● INSTRUCTIONS FOR THE TASK
Lift out, unaltered, the lines of the material below between the line holding "This screenshot has height=327, width=419." and the line holding "The width and height of the screenshot is (616, 896).", counting both.

═══ THE DATA

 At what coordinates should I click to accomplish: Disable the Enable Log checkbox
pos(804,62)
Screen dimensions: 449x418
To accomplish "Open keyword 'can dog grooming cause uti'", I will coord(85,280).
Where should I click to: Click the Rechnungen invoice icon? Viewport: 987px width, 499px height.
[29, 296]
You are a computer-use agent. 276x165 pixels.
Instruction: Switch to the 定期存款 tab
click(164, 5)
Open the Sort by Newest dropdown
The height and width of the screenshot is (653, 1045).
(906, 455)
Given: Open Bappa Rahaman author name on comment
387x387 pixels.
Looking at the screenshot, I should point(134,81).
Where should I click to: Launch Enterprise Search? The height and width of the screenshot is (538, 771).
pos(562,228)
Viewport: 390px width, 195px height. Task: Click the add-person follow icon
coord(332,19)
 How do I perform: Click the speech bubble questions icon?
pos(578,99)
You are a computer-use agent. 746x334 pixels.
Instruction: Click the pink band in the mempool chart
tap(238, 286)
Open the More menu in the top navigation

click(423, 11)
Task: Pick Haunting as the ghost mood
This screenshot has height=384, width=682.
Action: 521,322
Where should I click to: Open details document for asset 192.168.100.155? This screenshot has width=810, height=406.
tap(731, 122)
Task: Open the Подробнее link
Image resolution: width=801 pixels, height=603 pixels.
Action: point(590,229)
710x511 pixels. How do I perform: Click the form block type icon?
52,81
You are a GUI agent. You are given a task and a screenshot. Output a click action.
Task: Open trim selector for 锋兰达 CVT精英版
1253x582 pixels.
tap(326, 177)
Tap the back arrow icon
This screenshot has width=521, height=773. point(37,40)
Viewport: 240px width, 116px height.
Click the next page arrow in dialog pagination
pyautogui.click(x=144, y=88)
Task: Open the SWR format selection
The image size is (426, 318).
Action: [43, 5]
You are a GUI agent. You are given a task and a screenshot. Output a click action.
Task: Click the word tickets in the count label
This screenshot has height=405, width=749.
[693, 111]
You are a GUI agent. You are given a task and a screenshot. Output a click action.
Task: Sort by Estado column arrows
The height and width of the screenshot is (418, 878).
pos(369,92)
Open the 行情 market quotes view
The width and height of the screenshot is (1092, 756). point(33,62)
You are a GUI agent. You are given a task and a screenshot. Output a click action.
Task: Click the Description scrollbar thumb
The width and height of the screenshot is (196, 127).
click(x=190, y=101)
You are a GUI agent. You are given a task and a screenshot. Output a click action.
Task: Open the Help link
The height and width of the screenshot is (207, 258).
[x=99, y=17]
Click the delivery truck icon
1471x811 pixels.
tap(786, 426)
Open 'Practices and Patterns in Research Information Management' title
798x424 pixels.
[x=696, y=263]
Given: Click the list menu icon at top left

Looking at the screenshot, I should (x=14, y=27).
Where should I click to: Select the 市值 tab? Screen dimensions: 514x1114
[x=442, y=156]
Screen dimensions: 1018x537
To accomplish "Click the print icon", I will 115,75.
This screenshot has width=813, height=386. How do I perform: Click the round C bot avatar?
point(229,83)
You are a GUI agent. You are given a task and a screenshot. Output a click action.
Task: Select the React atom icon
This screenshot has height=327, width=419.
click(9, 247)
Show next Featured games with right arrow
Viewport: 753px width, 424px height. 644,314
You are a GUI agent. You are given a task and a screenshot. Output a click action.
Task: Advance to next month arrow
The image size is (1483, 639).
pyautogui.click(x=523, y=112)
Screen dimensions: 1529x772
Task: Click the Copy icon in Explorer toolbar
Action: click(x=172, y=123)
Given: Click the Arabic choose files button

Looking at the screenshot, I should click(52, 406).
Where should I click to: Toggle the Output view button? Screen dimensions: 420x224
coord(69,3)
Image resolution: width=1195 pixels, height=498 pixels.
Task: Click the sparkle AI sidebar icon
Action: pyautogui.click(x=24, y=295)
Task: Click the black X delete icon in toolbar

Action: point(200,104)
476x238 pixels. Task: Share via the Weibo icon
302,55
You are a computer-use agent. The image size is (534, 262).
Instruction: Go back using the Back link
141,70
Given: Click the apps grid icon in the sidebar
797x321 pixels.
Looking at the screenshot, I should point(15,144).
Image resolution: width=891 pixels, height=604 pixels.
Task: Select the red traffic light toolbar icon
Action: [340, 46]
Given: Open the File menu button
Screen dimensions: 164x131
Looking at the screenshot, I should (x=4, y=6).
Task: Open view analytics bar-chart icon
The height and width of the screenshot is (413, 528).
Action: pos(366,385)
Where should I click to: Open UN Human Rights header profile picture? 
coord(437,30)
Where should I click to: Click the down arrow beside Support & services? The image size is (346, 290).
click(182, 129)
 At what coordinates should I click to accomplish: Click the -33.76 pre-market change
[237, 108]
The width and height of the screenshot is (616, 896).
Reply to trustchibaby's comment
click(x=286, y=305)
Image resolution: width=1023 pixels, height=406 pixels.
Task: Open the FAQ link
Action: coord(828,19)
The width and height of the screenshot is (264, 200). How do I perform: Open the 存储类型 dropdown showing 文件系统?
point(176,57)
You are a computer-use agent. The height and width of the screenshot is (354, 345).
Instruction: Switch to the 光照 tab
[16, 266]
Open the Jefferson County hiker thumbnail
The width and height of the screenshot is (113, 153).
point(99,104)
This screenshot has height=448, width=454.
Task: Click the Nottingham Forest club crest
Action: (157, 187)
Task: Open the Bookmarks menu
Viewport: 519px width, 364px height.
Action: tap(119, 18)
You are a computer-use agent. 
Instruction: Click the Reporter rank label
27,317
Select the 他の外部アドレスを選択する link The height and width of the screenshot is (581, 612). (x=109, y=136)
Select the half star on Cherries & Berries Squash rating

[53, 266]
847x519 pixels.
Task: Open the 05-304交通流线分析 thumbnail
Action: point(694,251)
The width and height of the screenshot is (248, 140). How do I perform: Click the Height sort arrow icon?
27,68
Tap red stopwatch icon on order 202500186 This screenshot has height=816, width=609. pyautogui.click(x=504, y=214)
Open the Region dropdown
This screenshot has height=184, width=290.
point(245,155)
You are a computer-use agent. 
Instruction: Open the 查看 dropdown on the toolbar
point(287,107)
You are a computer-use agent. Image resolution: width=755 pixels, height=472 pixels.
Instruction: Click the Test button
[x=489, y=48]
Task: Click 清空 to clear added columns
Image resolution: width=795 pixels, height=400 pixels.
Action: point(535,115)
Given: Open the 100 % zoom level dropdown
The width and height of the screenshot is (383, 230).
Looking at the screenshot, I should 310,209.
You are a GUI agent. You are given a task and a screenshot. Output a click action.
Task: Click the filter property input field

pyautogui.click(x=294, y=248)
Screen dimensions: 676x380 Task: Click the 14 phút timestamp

══════

● EXERCISE RESULT
This screenshot has height=327, width=419.
click(9, 247)
Show next Featured games with right arrow
Viewport: 753px width, 424px height. 644,314
You are a GUI agent. You are given a task and a screenshot. Output a click action.
Task: Advance to next month arrow
The image size is (1483, 639).
pyautogui.click(x=523, y=112)
Screen dimensions: 1529x772
Task: Click the Copy icon in Explorer toolbar
Action: click(x=172, y=123)
Given: Click the Arabic choose files button

Looking at the screenshot, I should click(52, 406).
Where should I click to: Toggle the Output view button? Screen dimensions: 420x224
coord(69,3)
Image resolution: width=1195 pixels, height=498 pixels.
Task: Click the sparkle AI sidebar icon
Action: pyautogui.click(x=24, y=295)
Task: Click the black X delete icon in toolbar

Action: point(200,104)
476x238 pixels. Task: Share via the Weibo icon
302,55
You are a computer-use agent. The image size is (534, 262).
Instruction: Go back using the Back link
141,70
Given: Click the apps grid icon in the sidebar
797x321 pixels.
Looking at the screenshot, I should point(15,144).
Image resolution: width=891 pixels, height=604 pixels.
Task: Select the red traffic light toolbar icon
Action: [340, 46]
Given: Open the File menu button
Screen dimensions: 164x131
Looking at the screenshot, I should (x=4, y=6).
Task: Open view analytics bar-chart icon
The height and width of the screenshot is (413, 528).
Action: pos(366,385)
Where should I click to: Open UN Human Rights header profile picture? 
coord(437,30)
Where should I click to: Click the down arrow beside Support & services? The image size is (346, 290).
click(182, 129)
 At what coordinates should I click to accomplish: Click the -33.76 pre-market change
[237, 108]
The width and height of the screenshot is (616, 896).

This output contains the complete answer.